Abstract

When the distinctive formant transition of a synthetic syllable is presented to one ear while the remainder (the “base”) is presented to the opposite ear, listeners report hearing the original syllable in the ear receiving the base—a phenomenon called “spectral/temporal fusion” by Cutting (1976). We have found that the mere onset (i.e., the first pitch pulse, 10 msec in duration) of an isolated, contralateral third-formant (F3) transition can be sufficient to cue the /da/-/ga/ distinction in this way. We also varied the relative onset times of isolated F3 and base and compared three types of F3 segments (50-msec time-varying, 50-msec constant, 10-msec onset) under both dichotic and diotic presentation.

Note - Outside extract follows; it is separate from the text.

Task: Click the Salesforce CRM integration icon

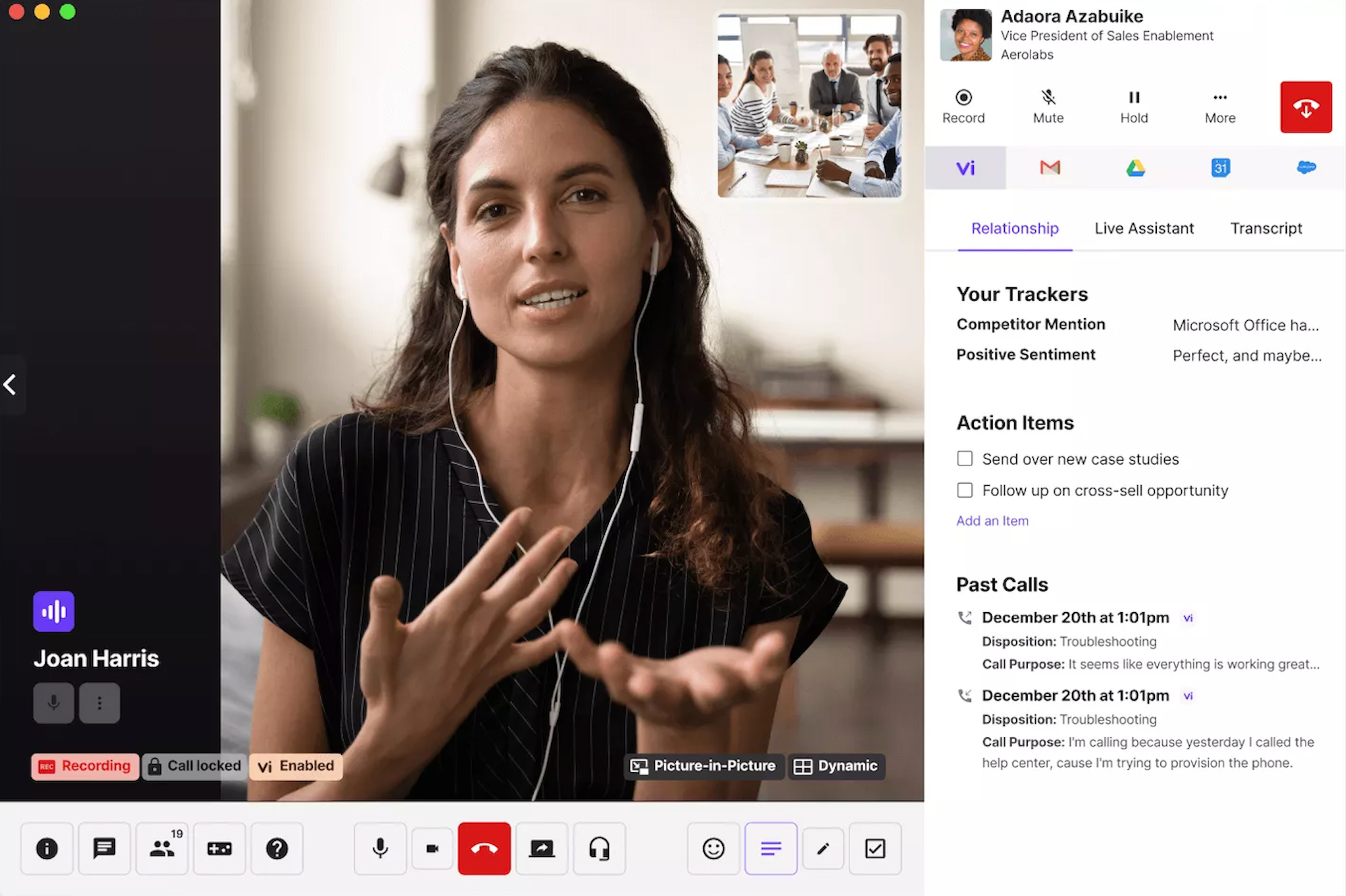Action: 1305,167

Time-varying F3 segments were superior to constant ones, especially when they lagged behind the base. Diotic performance exceeded dichotic performance, but only when F3 preceded the base, suggesting that upward spread of masking occurred in diotic presentation when F3 coincided with energy in the lower formants. Perhaps most interestingly, subjects’ tolerance of temporal asynchrony (roughly ±50 msec) was about the same in dichotic and diotic conditions, suggesting that the temporal integration mechanism that combines phonetic information from the isolated F3 segment and the base operates similarly in both conditions.